Extract provided |
Abstract
Alopecia areata (AA) is type of autoimmune, T-cell-mediated disease with abnormal expression of MHC Class I, a common reason for non-scarring hair loss. Familial Mediterranean fever (FMF) is a hereditary autoinflammatory disease characterized by periodic fever and serositis. Various diseases and conditions that may be related to FMF have been reported. It has been known that patients with FMF are vulnerable to MHC Class I-related diseases. The co-existence of the two MHC Class I group-associated entities, FMF and AA, has not been reported in the literature. Here, we present three cases with AA and FMF and discuss the possible common pathway in their pathogenesis.
Keywords: Alopecia areata, Familial Mediterranean fever, MHC class 1
Introduction
Alopecia areata is characterized by non-scarring well-demarcated alopecic patches. Although its aetiopathogenesis has not been fully elucidated, the collapse in the immune privilege (IP) of the anagen hair follicle (HF) was proved. It has been suggested that MHC-I expression is more important than MHC-II expression and it may facilitate autoimmune attack of hair follicles by CD8+ cells.[1] Moreover, ectopic MHC-I expression in the HF epithelium and presentation of autoantigens to CD8+ T cells may play a role in the development of AA.[2] A correlation is found between the CD8+ T cell density and the severity of disease.[3]
Familial Mediterranean fever is a kind of autoinflammatory disease that occurs as a result of a mutated MEFV gene, which encodes the pyrin protein.[4] The prevalence of MHC-II-spectrum autoimmune diseases is similar between FMF patients and general population.[5] On the other hand, inflammatory diseases such as spondyloarthritis, inflammatory bowel diseases, vasculitis, demyelinating diseases and glomerulonephritis, most of which are classified as MHC class I group diseases (MHC-I-opathies), are more common in FMF patients. Co-existence of the two MHC-I group-associated entities, FMF and AA, has not been reported in the literature. Here, we presented three patients with AA and FMF, and discussed their possible common pathogenetic relationship.
Case-1
A 23-year-old man presented to our clinic with the complaint of hair loss on the scalp, beard, eyebrows, eyelashes and body sites which started 1 year ago. He was also diagnosed with FMF 5 years ago and was taking colchicine 1.5 mg/day. On his dermatological examination, he had a complete loss of eyebrows, eyelashes, body hairs and scalp hair, [Figure 1] in addition to multiple longitudinal ridges on the fingernails. On his trichoscopic examination, there were numerous yellow dots, empty follicles and a small number of vellus hairs. His laboratory tests were within normal limits. He was diagnosed with alopecia universalis and tried to be sensitized with topical diphencyprone but sensitization could not be achieved. Sulfasalazine treatment was initiated because he refused systemic corticosteroid treatment. At the end of the third month, as no clinical improvement could be achieved, tofacitinib treatment was started 10 mg/day. In the third of the tofacitinib treatment, partial hair regrowth occurred. He is still on tofacitinib therapy.

Assigned task 1 | From the text above on alopecia areata and familial Mediterranean fever, list every inflammatory disease named as more common in patients with familial Mediterranean fever.
Assigned task 2 |
Answer these questions from the text above on alopecia areata and familial Mediterranean fever:
(a) A mutation in which gene causes familial Mediterranean fever, and what protein does that gene encode?
(b) What is CD8+ T cell density correlated with?
(c) What daily dose of colchicine was the patient in Case-1 taking?

Extracted material |
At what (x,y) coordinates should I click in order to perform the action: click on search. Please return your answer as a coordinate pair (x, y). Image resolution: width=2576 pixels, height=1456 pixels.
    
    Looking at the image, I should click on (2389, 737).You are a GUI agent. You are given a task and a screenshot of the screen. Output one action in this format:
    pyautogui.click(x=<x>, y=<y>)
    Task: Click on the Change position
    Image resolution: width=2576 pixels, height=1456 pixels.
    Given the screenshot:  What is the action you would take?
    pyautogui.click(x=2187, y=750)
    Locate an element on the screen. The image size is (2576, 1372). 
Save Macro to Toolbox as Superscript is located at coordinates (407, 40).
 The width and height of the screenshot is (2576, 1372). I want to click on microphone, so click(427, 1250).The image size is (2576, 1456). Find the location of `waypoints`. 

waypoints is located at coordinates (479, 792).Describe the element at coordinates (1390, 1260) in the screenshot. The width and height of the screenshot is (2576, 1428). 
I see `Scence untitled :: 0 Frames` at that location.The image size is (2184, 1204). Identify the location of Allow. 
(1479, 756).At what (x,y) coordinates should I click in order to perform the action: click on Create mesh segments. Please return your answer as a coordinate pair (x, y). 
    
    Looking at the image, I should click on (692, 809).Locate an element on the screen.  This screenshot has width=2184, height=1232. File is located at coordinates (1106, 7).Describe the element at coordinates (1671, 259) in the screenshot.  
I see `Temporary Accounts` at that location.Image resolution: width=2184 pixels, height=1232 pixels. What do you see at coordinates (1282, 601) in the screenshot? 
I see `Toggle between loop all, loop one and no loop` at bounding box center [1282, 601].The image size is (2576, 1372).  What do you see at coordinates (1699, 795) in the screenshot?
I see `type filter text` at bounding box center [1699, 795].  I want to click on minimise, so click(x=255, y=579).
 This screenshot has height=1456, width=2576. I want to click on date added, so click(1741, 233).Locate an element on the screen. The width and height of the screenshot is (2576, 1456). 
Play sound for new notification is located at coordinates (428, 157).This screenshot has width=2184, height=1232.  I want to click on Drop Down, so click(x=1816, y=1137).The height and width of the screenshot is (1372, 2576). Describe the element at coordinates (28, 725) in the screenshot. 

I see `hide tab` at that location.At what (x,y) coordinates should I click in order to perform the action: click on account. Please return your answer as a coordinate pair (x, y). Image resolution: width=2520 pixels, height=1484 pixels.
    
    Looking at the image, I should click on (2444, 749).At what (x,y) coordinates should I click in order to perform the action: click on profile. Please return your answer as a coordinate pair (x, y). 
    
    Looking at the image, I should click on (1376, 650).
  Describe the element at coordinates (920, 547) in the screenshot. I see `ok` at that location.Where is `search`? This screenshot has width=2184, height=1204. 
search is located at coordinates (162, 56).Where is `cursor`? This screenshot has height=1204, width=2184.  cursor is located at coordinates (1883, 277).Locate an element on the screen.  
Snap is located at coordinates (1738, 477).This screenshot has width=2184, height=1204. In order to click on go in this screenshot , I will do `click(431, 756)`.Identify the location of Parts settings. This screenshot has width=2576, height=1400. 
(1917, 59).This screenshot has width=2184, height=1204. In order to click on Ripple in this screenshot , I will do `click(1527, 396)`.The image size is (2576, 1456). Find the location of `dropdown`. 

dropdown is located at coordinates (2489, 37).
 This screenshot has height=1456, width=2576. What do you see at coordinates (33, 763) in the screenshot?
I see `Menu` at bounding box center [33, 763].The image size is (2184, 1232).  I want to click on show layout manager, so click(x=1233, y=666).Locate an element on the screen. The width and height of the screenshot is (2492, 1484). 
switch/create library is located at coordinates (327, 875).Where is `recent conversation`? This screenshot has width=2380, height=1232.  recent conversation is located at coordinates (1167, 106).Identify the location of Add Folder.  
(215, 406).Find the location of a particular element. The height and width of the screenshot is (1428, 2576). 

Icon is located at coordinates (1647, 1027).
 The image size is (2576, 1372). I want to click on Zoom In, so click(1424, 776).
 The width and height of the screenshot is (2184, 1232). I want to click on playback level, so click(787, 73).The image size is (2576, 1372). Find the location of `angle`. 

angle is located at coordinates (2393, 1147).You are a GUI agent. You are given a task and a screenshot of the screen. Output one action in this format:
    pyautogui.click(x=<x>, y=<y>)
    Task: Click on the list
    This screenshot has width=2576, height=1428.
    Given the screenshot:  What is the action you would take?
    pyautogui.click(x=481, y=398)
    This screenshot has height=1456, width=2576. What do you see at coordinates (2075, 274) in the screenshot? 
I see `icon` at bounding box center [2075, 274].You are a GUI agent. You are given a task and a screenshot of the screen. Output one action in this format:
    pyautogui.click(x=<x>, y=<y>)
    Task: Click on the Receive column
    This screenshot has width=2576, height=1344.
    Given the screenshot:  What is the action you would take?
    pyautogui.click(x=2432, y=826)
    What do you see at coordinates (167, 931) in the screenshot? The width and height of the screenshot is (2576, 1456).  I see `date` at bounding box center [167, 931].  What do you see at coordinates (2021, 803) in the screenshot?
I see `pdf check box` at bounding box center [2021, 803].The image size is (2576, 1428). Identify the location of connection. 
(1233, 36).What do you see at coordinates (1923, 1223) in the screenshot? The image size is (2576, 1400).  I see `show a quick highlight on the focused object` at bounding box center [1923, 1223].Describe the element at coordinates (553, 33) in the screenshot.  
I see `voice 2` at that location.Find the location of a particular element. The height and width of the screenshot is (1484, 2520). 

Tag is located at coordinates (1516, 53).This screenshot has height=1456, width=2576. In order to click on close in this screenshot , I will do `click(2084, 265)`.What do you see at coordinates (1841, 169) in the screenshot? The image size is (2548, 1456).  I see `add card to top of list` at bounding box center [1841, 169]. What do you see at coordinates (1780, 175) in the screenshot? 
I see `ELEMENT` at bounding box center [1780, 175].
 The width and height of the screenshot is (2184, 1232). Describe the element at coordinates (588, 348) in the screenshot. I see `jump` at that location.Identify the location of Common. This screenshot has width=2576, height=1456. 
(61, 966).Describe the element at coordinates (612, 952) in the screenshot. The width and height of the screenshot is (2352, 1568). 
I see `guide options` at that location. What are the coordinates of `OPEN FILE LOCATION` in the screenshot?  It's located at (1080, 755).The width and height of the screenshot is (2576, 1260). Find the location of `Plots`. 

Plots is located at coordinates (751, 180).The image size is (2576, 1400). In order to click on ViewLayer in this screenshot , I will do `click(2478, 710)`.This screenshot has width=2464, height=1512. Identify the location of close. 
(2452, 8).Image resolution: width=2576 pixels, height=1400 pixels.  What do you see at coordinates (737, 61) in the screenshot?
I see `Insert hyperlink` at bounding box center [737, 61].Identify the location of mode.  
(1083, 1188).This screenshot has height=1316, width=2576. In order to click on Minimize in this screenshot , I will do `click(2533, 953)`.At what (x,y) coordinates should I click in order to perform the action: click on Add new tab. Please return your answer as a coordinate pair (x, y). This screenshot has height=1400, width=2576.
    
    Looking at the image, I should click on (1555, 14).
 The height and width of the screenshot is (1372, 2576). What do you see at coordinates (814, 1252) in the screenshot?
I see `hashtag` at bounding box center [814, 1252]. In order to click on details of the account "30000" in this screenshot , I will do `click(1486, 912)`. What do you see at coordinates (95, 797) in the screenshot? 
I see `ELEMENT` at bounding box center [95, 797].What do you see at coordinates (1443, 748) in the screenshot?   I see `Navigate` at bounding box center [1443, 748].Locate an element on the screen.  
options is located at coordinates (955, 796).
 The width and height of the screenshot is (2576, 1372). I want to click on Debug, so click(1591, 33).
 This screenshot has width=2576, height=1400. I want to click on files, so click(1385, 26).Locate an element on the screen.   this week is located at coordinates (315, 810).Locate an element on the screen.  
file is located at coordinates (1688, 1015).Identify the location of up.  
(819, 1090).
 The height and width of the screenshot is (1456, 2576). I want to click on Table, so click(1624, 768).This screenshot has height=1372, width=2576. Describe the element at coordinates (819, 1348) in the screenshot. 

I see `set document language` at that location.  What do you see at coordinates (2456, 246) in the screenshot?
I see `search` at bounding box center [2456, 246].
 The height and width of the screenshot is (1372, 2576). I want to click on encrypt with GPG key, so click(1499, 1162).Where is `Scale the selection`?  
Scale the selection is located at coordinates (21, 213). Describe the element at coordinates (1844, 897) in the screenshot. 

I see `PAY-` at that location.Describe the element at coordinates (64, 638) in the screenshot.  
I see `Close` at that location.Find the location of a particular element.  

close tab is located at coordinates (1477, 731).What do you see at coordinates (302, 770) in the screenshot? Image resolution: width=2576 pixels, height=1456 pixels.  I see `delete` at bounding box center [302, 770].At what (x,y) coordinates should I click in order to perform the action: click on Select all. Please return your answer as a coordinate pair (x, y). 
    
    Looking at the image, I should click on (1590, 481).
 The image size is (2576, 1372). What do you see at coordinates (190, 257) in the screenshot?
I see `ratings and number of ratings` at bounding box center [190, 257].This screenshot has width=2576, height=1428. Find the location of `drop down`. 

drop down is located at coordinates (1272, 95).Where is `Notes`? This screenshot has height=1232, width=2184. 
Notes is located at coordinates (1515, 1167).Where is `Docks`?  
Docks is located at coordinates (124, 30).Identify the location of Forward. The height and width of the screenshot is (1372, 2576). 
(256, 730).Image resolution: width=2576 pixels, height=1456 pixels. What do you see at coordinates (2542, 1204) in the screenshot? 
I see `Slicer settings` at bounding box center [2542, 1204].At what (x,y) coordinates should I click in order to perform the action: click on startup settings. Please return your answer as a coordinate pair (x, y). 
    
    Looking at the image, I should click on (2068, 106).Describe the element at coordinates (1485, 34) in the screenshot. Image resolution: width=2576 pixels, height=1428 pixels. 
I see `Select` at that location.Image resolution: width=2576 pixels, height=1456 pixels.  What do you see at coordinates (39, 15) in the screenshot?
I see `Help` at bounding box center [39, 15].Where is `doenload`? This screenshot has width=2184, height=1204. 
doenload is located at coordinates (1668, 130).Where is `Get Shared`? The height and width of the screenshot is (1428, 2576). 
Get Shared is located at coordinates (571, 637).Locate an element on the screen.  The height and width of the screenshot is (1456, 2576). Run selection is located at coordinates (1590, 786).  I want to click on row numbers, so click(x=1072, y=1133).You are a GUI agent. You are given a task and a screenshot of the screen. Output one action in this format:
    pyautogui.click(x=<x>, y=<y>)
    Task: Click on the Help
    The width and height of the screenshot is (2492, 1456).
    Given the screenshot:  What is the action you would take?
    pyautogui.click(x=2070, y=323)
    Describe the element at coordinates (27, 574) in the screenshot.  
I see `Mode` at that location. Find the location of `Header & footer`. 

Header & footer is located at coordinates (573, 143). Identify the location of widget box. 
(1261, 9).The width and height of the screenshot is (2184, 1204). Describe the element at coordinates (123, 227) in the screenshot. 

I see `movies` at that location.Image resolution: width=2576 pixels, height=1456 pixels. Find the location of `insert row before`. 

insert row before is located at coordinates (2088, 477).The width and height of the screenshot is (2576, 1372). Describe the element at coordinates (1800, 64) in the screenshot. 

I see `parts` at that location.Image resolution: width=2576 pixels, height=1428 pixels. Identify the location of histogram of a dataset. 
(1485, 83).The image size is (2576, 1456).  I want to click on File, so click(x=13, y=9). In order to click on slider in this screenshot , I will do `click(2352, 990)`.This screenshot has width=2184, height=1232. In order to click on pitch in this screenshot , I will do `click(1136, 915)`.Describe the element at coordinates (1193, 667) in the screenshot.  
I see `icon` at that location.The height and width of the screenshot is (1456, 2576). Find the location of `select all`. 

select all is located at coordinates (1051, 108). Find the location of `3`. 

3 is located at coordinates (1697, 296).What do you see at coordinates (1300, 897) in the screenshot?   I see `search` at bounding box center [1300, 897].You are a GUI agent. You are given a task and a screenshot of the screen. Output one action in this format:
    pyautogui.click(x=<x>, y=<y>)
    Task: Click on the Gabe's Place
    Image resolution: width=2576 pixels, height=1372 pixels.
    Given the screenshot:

Exercise response 1 |
- Spondyloarthritis
- Inflammatory bowel diseases
- Vasculitis
- Demyelinating diseases
- Glomerulonephritis

Exercise response 2 |
(a) The MEFV gene, which encodes the pyrin protein.
(b) The severity of the disease.
(c) 1.5 mg/day.